__YOUR INSTRUCTIONS__: Show every line of the data that contains the word "resolution".

__ROWS__:
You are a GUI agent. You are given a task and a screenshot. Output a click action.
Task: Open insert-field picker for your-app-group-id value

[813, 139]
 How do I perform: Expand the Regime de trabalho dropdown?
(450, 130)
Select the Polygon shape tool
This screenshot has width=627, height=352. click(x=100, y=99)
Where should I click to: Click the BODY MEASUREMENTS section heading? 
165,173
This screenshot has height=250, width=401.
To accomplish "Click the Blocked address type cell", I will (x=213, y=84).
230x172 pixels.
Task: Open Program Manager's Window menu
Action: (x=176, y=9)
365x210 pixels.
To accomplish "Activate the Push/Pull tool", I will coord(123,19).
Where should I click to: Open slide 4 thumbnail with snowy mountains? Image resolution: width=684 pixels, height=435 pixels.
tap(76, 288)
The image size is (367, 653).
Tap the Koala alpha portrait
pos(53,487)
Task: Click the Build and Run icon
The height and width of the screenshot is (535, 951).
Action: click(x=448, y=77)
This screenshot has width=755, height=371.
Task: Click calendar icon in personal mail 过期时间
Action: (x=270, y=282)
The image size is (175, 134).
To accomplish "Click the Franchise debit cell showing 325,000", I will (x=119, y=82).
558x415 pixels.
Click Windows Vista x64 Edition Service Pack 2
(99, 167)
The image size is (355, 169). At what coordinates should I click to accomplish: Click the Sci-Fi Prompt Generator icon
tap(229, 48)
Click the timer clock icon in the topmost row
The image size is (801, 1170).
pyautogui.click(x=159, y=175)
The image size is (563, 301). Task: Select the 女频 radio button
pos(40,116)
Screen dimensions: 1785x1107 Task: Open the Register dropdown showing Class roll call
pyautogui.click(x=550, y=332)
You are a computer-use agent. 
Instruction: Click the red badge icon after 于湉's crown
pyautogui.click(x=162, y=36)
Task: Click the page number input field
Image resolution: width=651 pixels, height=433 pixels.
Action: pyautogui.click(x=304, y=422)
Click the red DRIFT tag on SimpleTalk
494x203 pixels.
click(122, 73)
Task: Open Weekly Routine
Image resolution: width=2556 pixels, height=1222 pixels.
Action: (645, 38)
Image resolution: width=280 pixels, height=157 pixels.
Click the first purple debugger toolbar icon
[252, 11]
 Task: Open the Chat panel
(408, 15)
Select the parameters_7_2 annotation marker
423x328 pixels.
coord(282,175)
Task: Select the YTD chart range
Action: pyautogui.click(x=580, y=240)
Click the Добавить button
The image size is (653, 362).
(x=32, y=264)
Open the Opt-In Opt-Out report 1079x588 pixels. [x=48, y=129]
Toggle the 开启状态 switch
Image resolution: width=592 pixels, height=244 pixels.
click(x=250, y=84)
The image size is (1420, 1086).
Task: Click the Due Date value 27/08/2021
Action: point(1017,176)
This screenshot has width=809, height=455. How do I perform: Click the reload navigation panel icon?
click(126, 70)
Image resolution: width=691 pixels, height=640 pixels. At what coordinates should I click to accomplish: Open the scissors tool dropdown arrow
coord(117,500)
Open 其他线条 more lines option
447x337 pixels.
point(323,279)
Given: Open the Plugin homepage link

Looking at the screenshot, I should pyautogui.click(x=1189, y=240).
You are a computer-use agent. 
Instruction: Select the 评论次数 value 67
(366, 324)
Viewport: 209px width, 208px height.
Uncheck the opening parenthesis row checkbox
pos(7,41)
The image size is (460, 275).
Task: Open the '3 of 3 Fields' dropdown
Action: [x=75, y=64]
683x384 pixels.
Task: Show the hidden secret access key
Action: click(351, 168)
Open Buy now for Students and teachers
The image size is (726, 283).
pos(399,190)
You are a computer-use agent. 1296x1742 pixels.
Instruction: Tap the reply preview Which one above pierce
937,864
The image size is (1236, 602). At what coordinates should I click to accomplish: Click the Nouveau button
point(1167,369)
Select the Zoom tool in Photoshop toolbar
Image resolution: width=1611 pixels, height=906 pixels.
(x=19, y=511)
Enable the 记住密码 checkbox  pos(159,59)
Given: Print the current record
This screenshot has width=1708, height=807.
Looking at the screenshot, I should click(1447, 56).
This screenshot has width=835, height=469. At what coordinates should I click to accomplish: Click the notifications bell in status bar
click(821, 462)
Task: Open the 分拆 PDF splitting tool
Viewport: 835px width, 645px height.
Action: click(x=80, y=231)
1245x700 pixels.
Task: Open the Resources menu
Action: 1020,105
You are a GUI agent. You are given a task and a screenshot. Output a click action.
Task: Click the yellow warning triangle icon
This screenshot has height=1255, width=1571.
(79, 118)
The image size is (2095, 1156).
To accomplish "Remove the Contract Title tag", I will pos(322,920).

__THE RESPONSE__:
Where should I click to: Open slide 4 thumbnail with snowy mountains? Image resolution: width=684 pixels, height=435 pixels.
Image resolution: width=651 pixels, height=433 pixels.
Image resolution: width=2556 pixels, height=1222 pixels.
Image resolution: width=280 pixels, height=157 pixels.
Image resolution: width=592 pixels, height=244 pixels.
Image resolution: width=691 pixels, height=640 pixels. At what coordinates should I click to accomplish: Open the scissors tool dropdown arrow
Image resolution: width=1611 pixels, height=906 pixels.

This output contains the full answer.